▸ **RECORDS FOR THIS EXERCISE**
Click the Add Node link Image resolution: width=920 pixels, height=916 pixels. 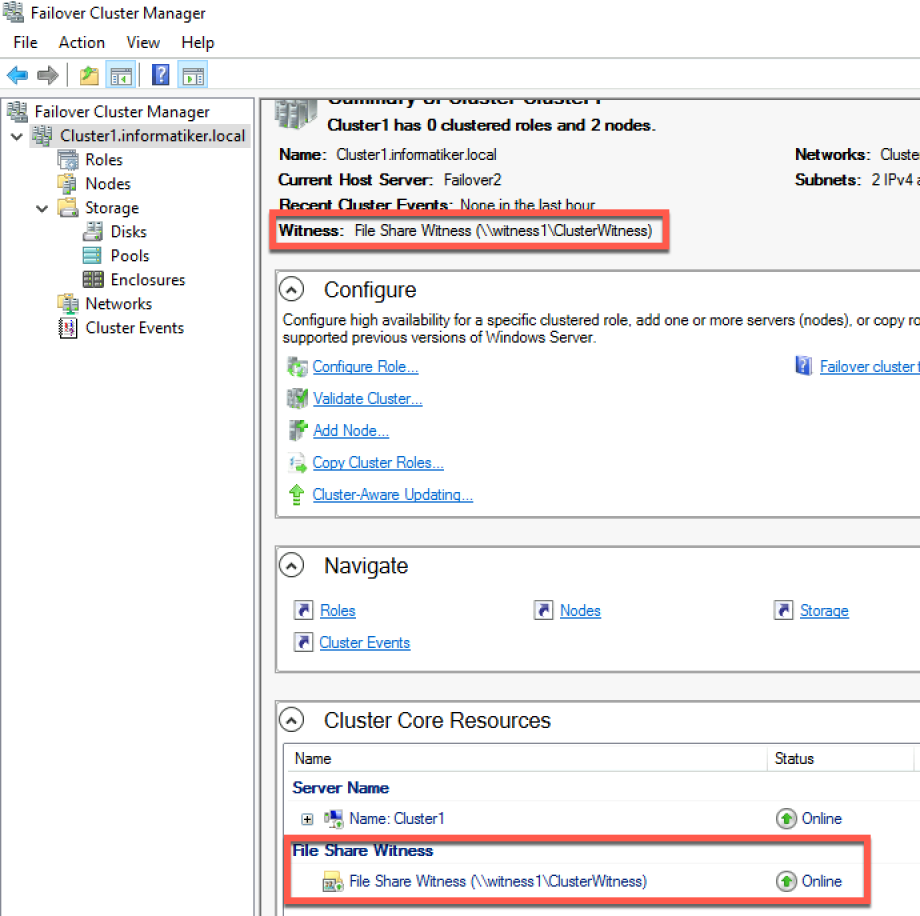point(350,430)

...

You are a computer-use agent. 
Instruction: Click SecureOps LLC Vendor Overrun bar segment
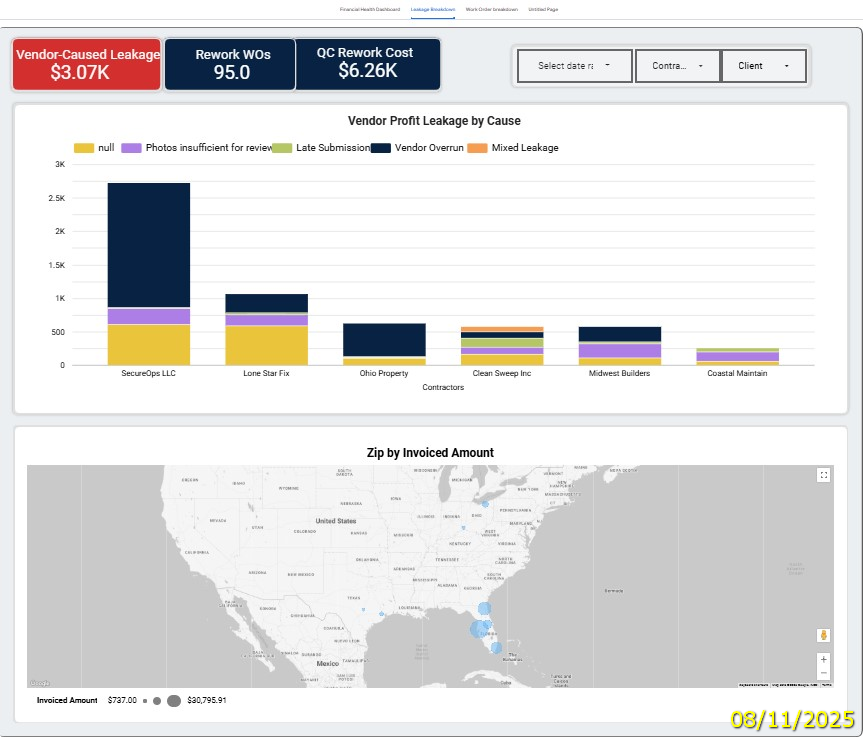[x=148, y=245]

...

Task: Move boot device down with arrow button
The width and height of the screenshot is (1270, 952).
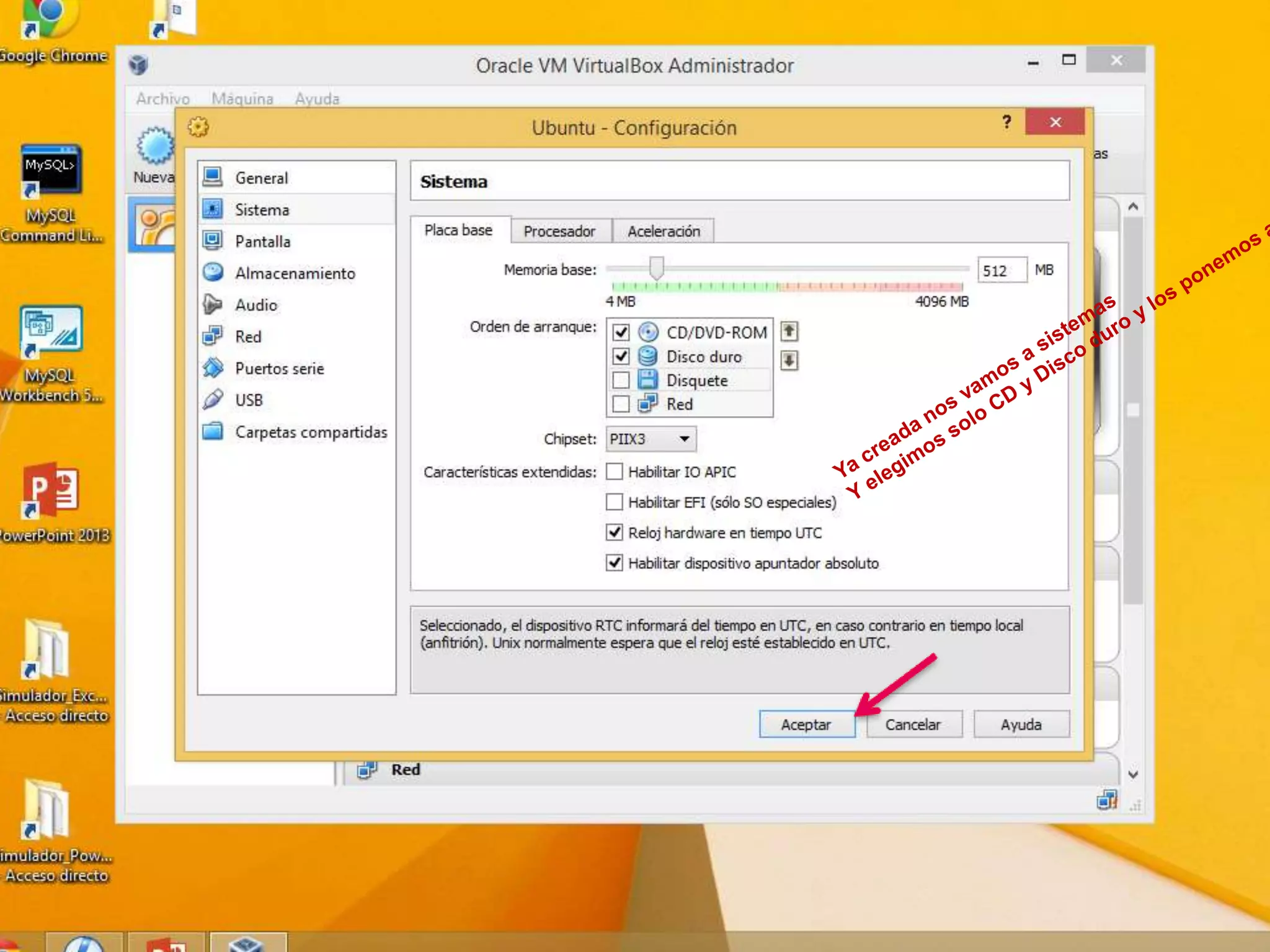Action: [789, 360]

▸ **TASK DETAILS**
Write out every line from the one containing "Task: Move boot device down with arrow button" down to the one containing "Action: [789, 360]", with both of those lines included and each copied word for word. Leave the pictures out.

▸ **EXPECTED OUTPUT**
Task: Move boot device down with arrow button
The width and height of the screenshot is (1270, 952).
Action: [789, 360]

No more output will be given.